Ese silencio, impuesto o no, se deja sentir con mayor énfasis en los pueblos, donde uno conoce a la mayoría de sus habitantes por sus apellidos o el nombre de la casa pero sin saber absolutamente nada de qué ocurrió con algunos de sus antepasados. En ocasiones una se pregunta si en el pueblo de su familia, al que ha ido desde siempre, hubo fusilados y cómo se vivió la guerra del 36, preguntas para la que su madre no tenía respuestas. «Ah, pues no lo sé, ya le preguntaremos a la abuela», contesta. Pero, por una cosa u otra, esa pregunta nunca llega y la curiosidad queda en el aire.
El sábado, Día de los Difuntos y cumpliendo la tradición, muchos se tropezaron en el cementerio, compartiendo recuerdos y comentarios sobre éste o aquél. Bastaba con echar un rápido vistazo a las floreadas tumbas para darse cuenta de que algunos de los apellidos y fechas aparecen en la triste y larga lista de fusilados de Nafarroa. Leyéndola, uno se entera 70 años después de que, efectivamente, hubo fusilados, hasta catorce. Ni siquiera quien en su juventud vivió en ese pequeño pueblo de Izarbeibar conocía esa parte de la historia. Intuía que podía haber, pero de pequeña jamás se le hubiera ocurrido hacer esa pregunta. Ahora aquella segunda generación descubre junto a la tercera historias y destinos totalmente silenciados y desconocidos.

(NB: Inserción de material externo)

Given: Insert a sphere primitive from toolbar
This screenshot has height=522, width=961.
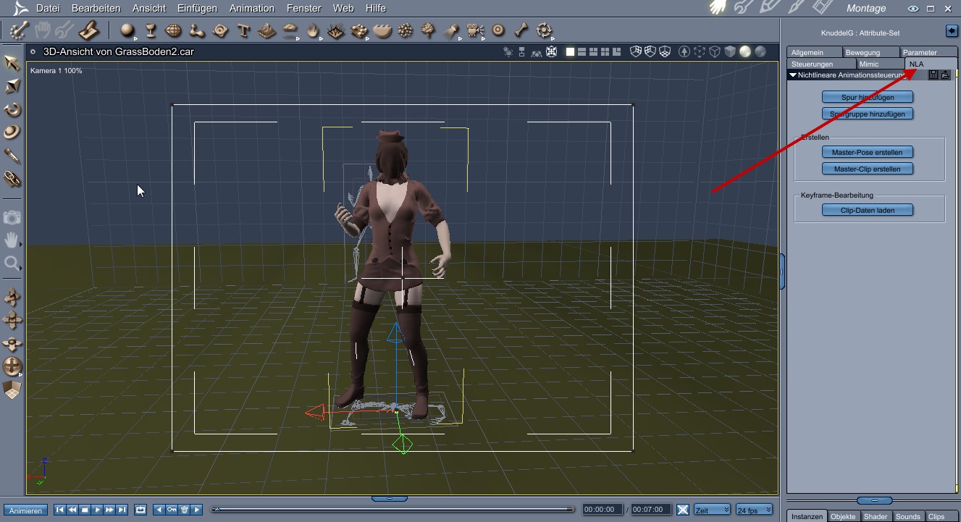Looking at the screenshot, I should (x=127, y=30).

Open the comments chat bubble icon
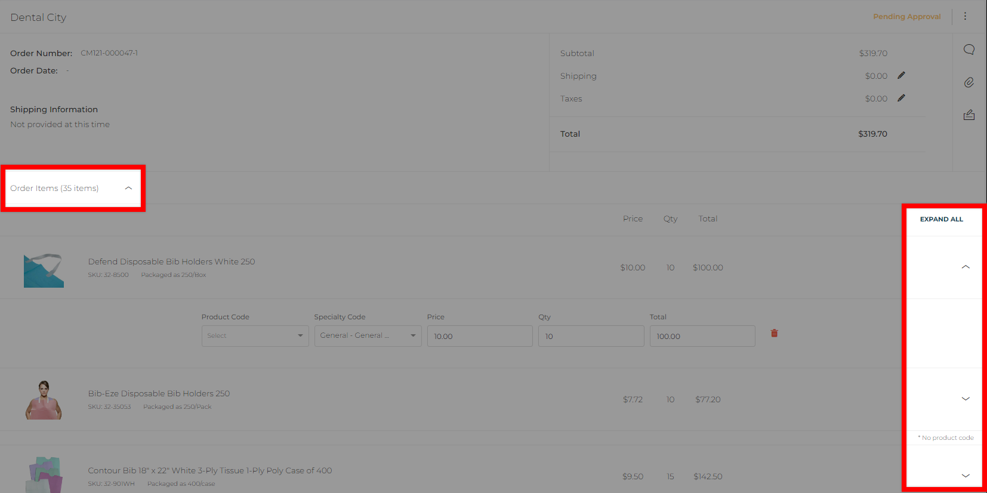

Volviendo al cementerio, alguien indaga sobre un nombre en concreto y de qué murió. «Ah, pues no sé. Pero tengo entendido que era el rojo del pueblo», responde un tercero que por edad no vivió aquella etapa pero a quien de niño, de joven y también de adulto sólo le llegó ese dato, obviando cuál fue el verdadero destino de ese «rojo», cuyos descendientes probablemente sigan viviendo en el mismo pueblo.
Ese grueso manto de silencio ha hecho que sepamos más y tengamos infinidad de información sobre fosas, desaparecidos y represaliados de otros países, como Argentina o Chile y en extensión Latinoamérica, que de los de aquí. Un manto que aún hoy está costando rasgar.